Ethiopia is a country full of mysteries. It may not be surprising to see imported oranges or even spices in one of Addis Ababa’s supermarkets, although the country is endowed with natural resources and an arable land that can feed not only its people but also neighboring states. This is not going to be any different in case of the water sector, where it is hard to find who always has access to potable water.
Even in urban areas where the coverage of water is believed to be almost 100 percent, getting clean water is almost impossible. While low-income households take the risk of consuming the water despite knowing the health risk it poses, middle-income households and those in the upper bracket prefer the packaged water.
It appears this will also be a history if the problems that are dragging back the packaging water industry remain unsolved and packaged water might even be out of reach for those under the middle-income bracket.

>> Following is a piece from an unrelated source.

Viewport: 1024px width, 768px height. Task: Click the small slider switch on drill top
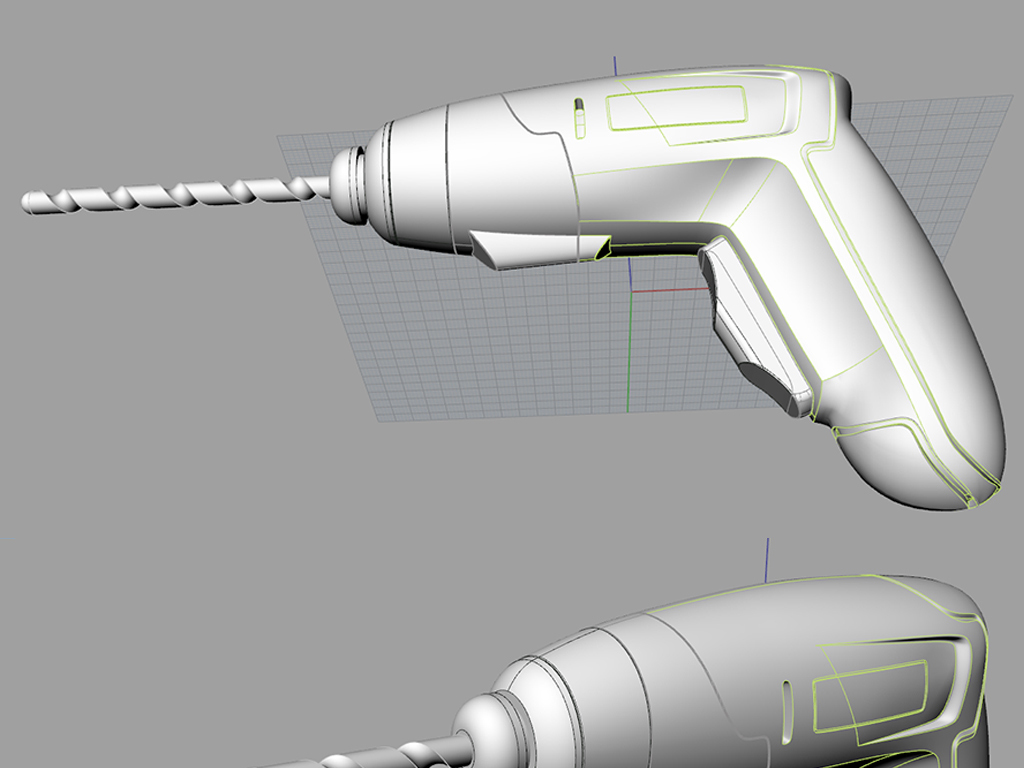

While the retail price of packaged water saw a 40 percent spike in less than a year, 2022 alone saw the closure of almost two dozens of water packaging industries, forcing over 3,000 people into unemployment. The existing 134 water bottlers are also on the verge of closure, according to their lobby group, due to shortage of inputs, a problem not unusual to the manufacturing industry in Ethiopia.
Fikir Water is among the companies being challenged to continue its operations.
“We are now utilizing only 40 percent of our capacity. If things continue as they are now, we will be forced to suspend operations and lay-off our employees,” said Biniam Zeleke, general manager of Fikir Water, a company established in 2014 in Guraghe Zone.
This is a major setback for a company that increased its production capacity to package by 50 percent, to 36,000 bottles of water every hour, four years after its establishment. The problems faced by Fikir and other water bottling companies throughout the country did not come out of the blue.
No segment of the manufacturing industry grew as fast as the water bottling business in Ethiopia. Factories packaging water spread like wildfire in each region and towns in the last decade. A major contributor of tax revenue for regional states across the country, the factories also played a big role for the growth in consumption of packaged water.
Their increase in number and customer’s dissatisfaction with tap water led to a spike in demand for packaged water, encouraging customers to start consuming the product. But this only addressed the industry’s demand-side problems which it faced since the time of Highland, the first bottled water in Ethiopia.
Until COVID-19 forced economies and businesses to partially or fully close, demand was growing at a fast pace and its growth continued after the economic challenges brought by the pandemic started to dissipate. But the supply-side problems remained unsolved.
Polyethylene Terephthalate (PET), an essential component of bottled water, is a major input bottling company’s usually struggle to get. Studies indicate USD 20 million is needed to import enough amounts of PETs for water bottling companies. With market opportunity for the product growing, the figure is expected to reach nearly USD 100 million in the next decade.
Even though there has been an attempt to substitute the product locally, demand has not been met yet and importers are taking advantage of the problem, according to the Ethiopian Water, Soft Drinks, Vegetable and Fruit Producers Association.
“The price charged by importers is increasing day after day and it is now becoming out of control. In fact, that is the major factor for the closure of two dozens of factories and the laying off thousands of employees,” said Ashenafi Merid, the president of the Association.
Yet that is not the only problem faced by industry players. While their attempt to persuade officials at the National Bank of Ethiopia (NBE) to stop allocating forex for importers and divert the currency to themselves, is yet to bear fruit, the higher tariff levied by custom officials on PET is another challenge that has led to a surge in production cost, which is now reflected on the price of the end product.
“Since many importers were deceiving by undervaluing the price of PET, custom officials think we do the same. For instance, we import PET for USD two per kilo but we are being told the price is USD six, which is being used as a reference to estimate the tax we should pay. This will kill the sector and must stop,” Ashenafi added.
Industry players also want to see the end of customs burden.
“We should not be treated as an importer. We are importing critical inputs and the valuation of our product requires a revision,” said Biniyam.
Officials of the Custom Commission, however, accuse producers of understating the real value of the input they import.
“There are importers and producers that claim they have imported a ton of PET for USD five per ton, while the actual price is USD 1,000 per ton. With such gaps becoming common, we use the valuation of the World Trade Organization and make adjustments in real time, with the latest being in February, when the prices of petroleum begun to spike,” said Addis Ayele, Director of Market Research and Price Valuation at the Commission.
The Commission is not the only institution where water bottling companies demanded a change.
“We also want the Ministry of Finance to reconsider the excise tax levied two years ago, when it considered packaged water as a luxury good,” said Ashenafi, as he demands the 10 percent excise tax his industry faces to be lifted, a request that failed to materialize for over a year.